Documentaries make up a healthy percentage of my film diet every year, and the best of them feed my jones in a way that fiction simply can’t.
Like with any type of filmmaking, there are great documentaries, good documentaries, and plenty of terrible ones. They are not, by definition, automatically better than some other type of storytelling, but there are things that a great documentary can do that you can’t get anywhere else, and obviously I think the subject matter you pick for your doc is a major part of that. When someone like Alex Gibney makes a doc like “The Magic Bus,” part of what is frustrating about that film is just how heavily covered every single element of that story already is, and when I see a trailer for “Salinger,” what makes it most immediately compelling is how little of that story has been told.
Like many people, I went through a period of being totally smitten with “Catcher In The Rye,” and that led me to his other work, and for a time, I was head-over-heels for his voice, his ability to evoke a time and place, and for the way he looks deeply into his flawed but oh-so-human characters.

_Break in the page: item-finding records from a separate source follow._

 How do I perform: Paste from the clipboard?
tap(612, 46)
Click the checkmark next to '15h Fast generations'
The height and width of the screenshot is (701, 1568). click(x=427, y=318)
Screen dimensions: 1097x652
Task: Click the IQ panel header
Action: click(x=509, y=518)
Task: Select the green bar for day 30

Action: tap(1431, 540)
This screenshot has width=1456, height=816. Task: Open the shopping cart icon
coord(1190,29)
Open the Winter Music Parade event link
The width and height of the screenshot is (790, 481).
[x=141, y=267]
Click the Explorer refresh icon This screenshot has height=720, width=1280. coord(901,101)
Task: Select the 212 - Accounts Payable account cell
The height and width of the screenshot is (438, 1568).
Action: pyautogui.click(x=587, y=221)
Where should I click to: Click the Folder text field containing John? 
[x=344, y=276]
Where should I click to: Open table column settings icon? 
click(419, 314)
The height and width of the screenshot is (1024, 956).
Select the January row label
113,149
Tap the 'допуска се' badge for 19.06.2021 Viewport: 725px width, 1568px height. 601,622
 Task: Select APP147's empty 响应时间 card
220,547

As with any artist who has produced just a small body of work, there also came a point where I felt like I’d gotten as much out of his work as I was going to, and I moved on to other writers and other work.
But the mystery of Salinger has always been captivating, and it exists as a thing that is so separate from the work he created that I almost can’t connect the two. The reclusive mysterious author who spent decades producing material that may or may not have been locked away somewhere for personal reasons is hard for me to reconcile with the person who wrote those penetrating, perceptive short stories and novels, and that dissonance is just one of the reasons I am excited to see what Shane Salermo has put together.
You really want to hype this one? Let’s see a Hall H Comic-Con panel for this. I’d love to see the faces on the dumbfounded crowd when they unveil this one. The project has been in production for a while under a fairly heavy veil of secrecy, and earlier this year, a single screening of the documentary evidently led to deals for the theatrical release by The Weinstein Company, a TV airing by “American Masters,” and a tie-in book. I’m dying to see what sort of material Salerno and his team have come up with, and what it illuminates about the Bigfoot of the literary world.
We’ll find out when “Salinger” arrives in theaters on September 6, 2013.